* _ACTIVITY_:
Leave the pictures out, and transcribe the material below exactly from the line with "Click the Annuler button" to the line with "Click the green Run arrow icon", both lines included.
BEGIN INPUT RECORDS
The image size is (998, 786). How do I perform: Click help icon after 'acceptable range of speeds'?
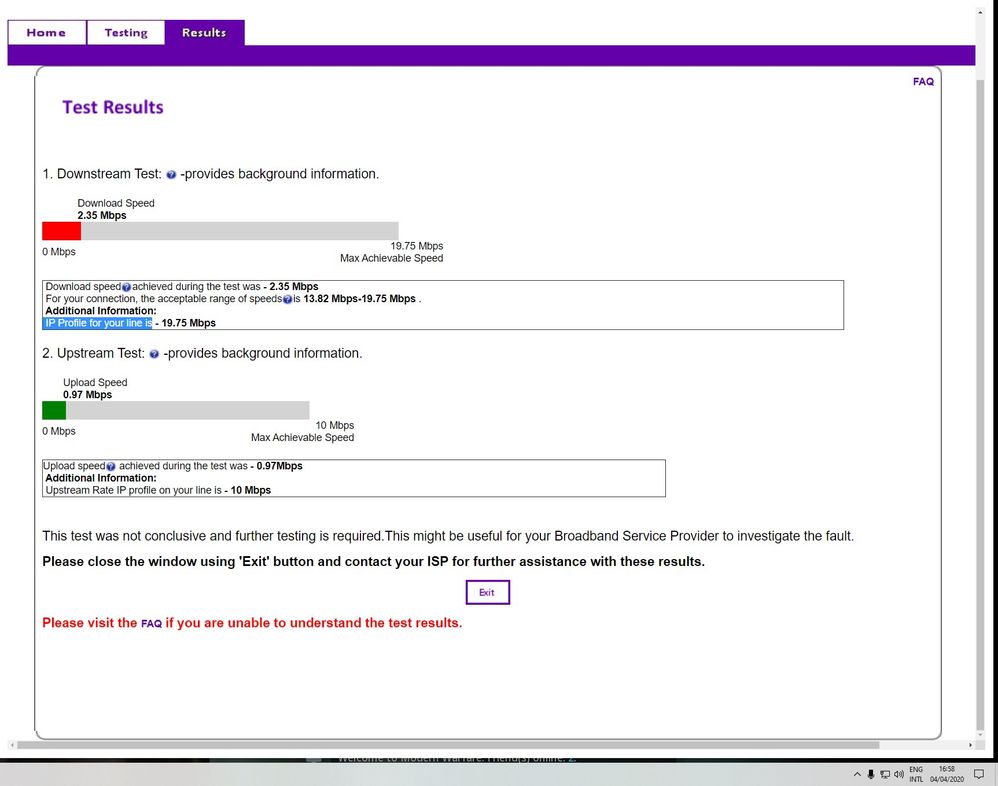click(x=287, y=299)
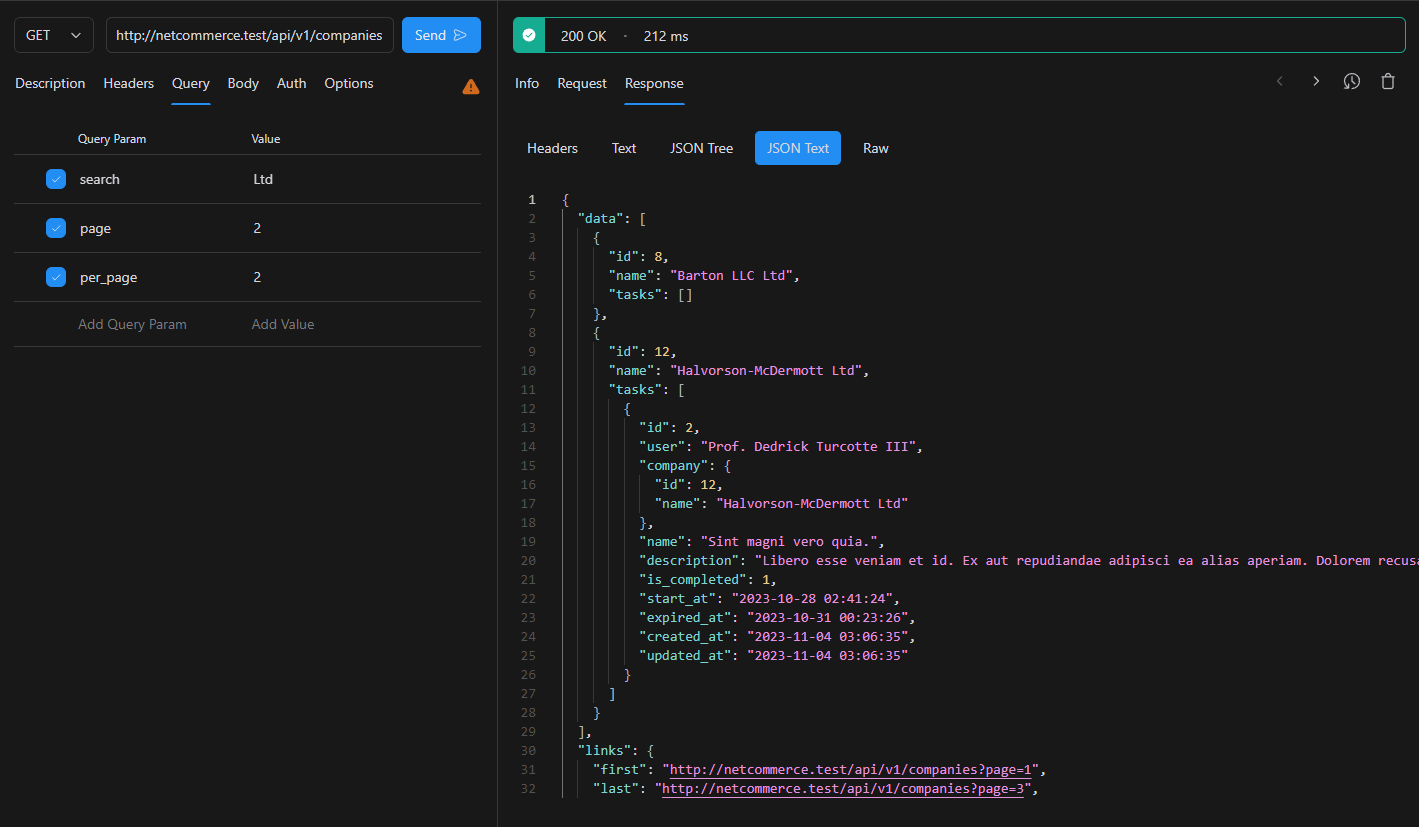Switch to the Body request tab
This screenshot has height=827, width=1419.
(x=243, y=83)
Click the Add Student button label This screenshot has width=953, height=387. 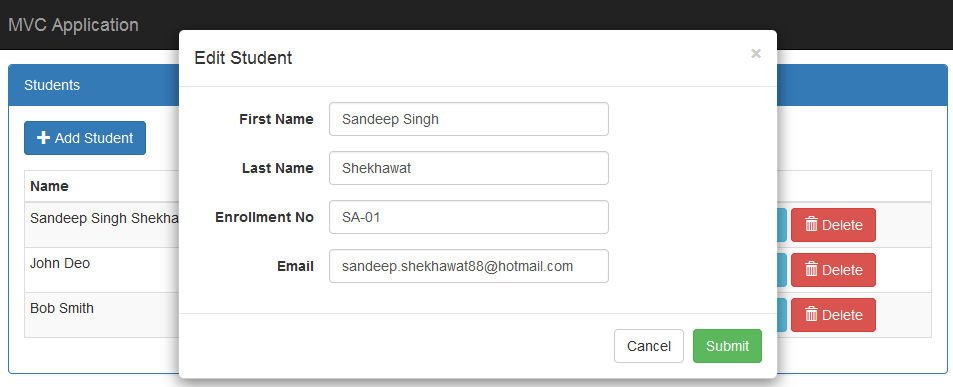pyautogui.click(x=94, y=138)
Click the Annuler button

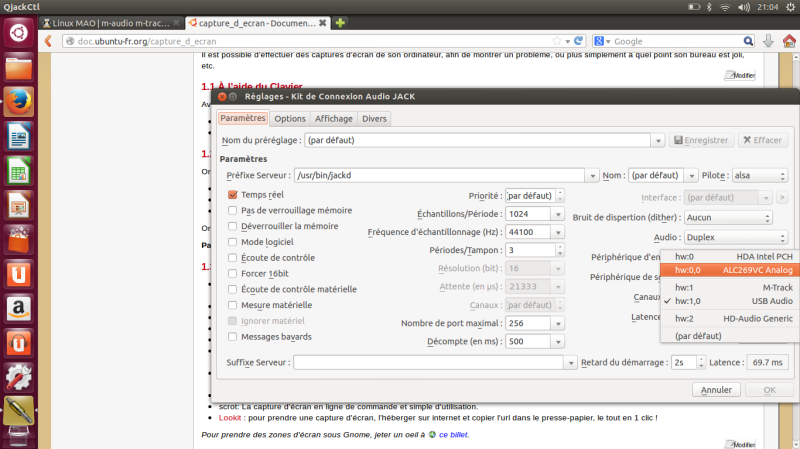coord(715,390)
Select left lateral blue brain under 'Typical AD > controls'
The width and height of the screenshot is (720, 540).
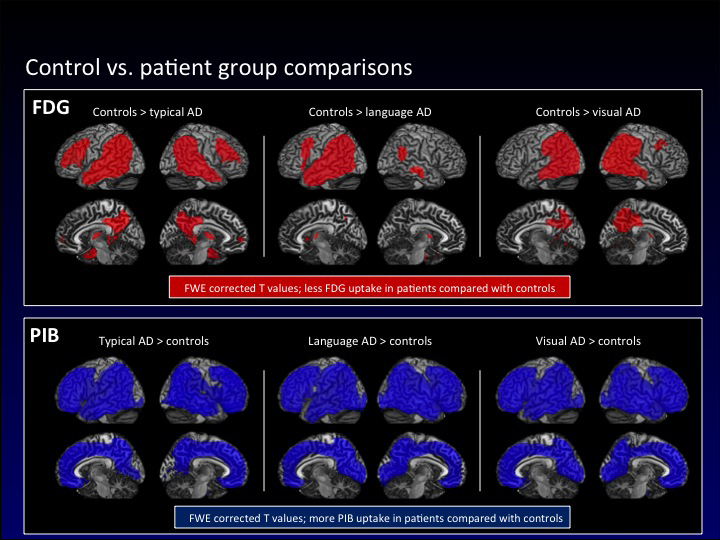[x=103, y=390]
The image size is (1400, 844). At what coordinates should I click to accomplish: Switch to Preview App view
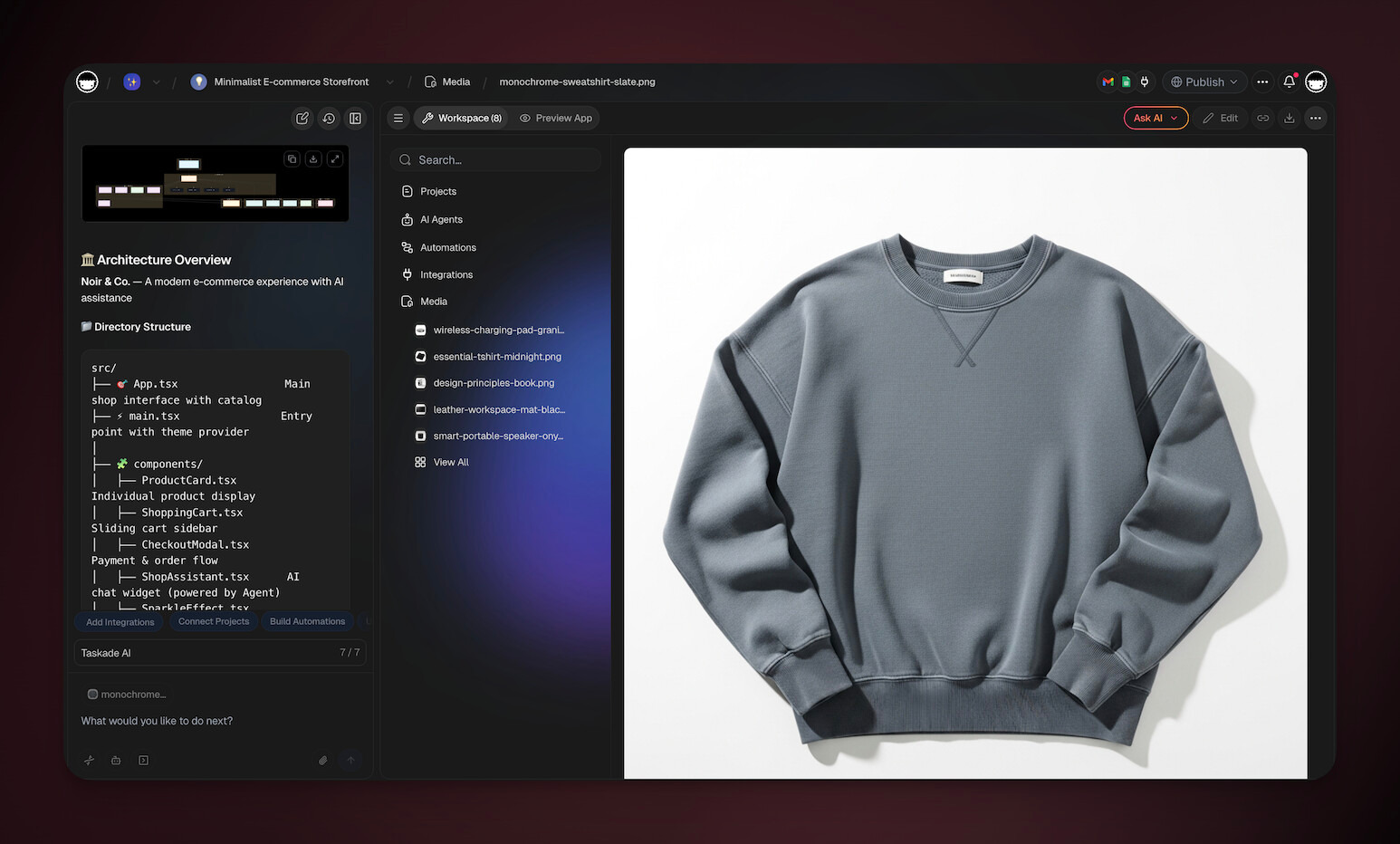pos(555,118)
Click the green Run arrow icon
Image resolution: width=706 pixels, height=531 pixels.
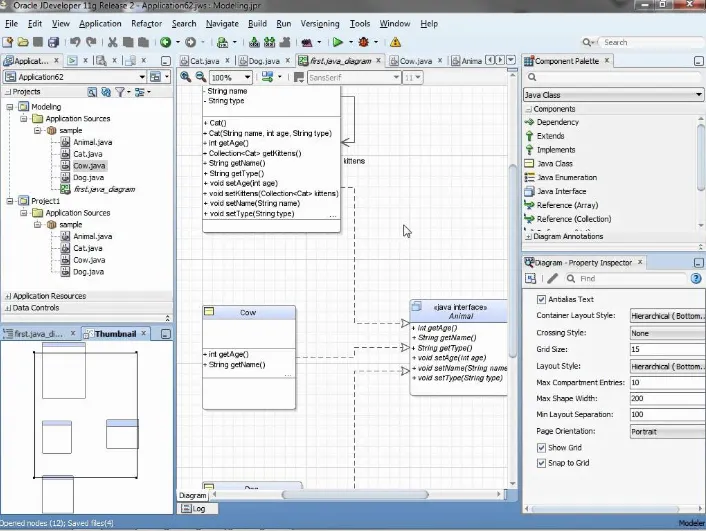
END INPUT RECORDS
* _OUTPUT_:
Click the Annuler button

coord(715,390)
Select left lateral blue brain under 'Typical AD > controls'
The width and height of the screenshot is (720, 540).
[x=103, y=390]
The image size is (1400, 844). At what coordinates should I click to accomplish: Switch to Preview App view
pos(555,118)
Click the green Run arrow icon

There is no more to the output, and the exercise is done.